Ever wonder how Google decides to rank one website higher than another? The SEO experts at Searchmetrics have (a lot!) and they’ve just released a new report that provides interesting insights into what factors separate high-ranking pages (i.e., those that occupy the top 30 spots) from everybody else.
In a nutshell, the company analyzed 300,000 websites to see how various ranking factors correlated with search position and evaluated how their relative importance has changed over time. Many of the factors deal with technical details (e.g., URL length, https encryption, etc.) that are better left to your webmaster but several involve features and elements worth incorporating as you plan your web presence. Here are 5:
Length matters: Despite the common conception that people don’t read online, the research found that longer content correlates well with search rank. Compared to 2014, the average word count on pages in the top 10 search results increased around 25%, rising from 975 to 1,285 words. Presumably, longer content gives users what they’re looking for by providing more comprehensive information.

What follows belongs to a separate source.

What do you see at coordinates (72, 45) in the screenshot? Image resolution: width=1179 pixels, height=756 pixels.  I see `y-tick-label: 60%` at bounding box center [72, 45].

Time on site: The better the content, the more time visitors are likely to spend on your website, another factor that Google interprets favorably. Some of that can be attributed to length but you can also maximize this ‘dwell time’ by incorporating internal links, embedding videos and having an extensive gallery of before and after photos.
Mobile-friendliness: Responsive design, as it’s called, ensures websites automatically adjust page display to the corresponding end device (desktop, tablet, smartphone etc.). With mobile searches approaching, and in some cases overtaking, desktop searches, it’s more important than ever that your tech team optimizes your website for the full range of devices and search styles.
Don’t count on keywords: Just a few years ago, some SEOs would try to game the system by cramming search terms onto pages in the hopes of matching healthcare seekers’ search terms (aka keyword stuffing). That no longer works (and can even lead to penalties) so it’s better to focus on creating relevant, semantically dense (aka informative) content.
Backlinks will become less important: As with keywords, an excessive reliance on links from other websites (a tactic used to suggest authority) has prompted to Google to crack down. They still correlate well with search rank, says the report, but their importance is declining and will likely continue to do so going forward.
In search, change is the only constant
Even as the software engineers at Google update their algorithms to ensure searchers find the content they seek, SEOs are busy adapting their techniques in an effort to capitalize on the changes and generate higher search ranks. It’s a game of cat and mouse where the mice (SEOs) may win in the short term but the cat (Google) always wins in the end. The key to long-term survival is to work with your webmaster or marketing agency to ensure they’re addressing the changes, rather than trying to manipulate them.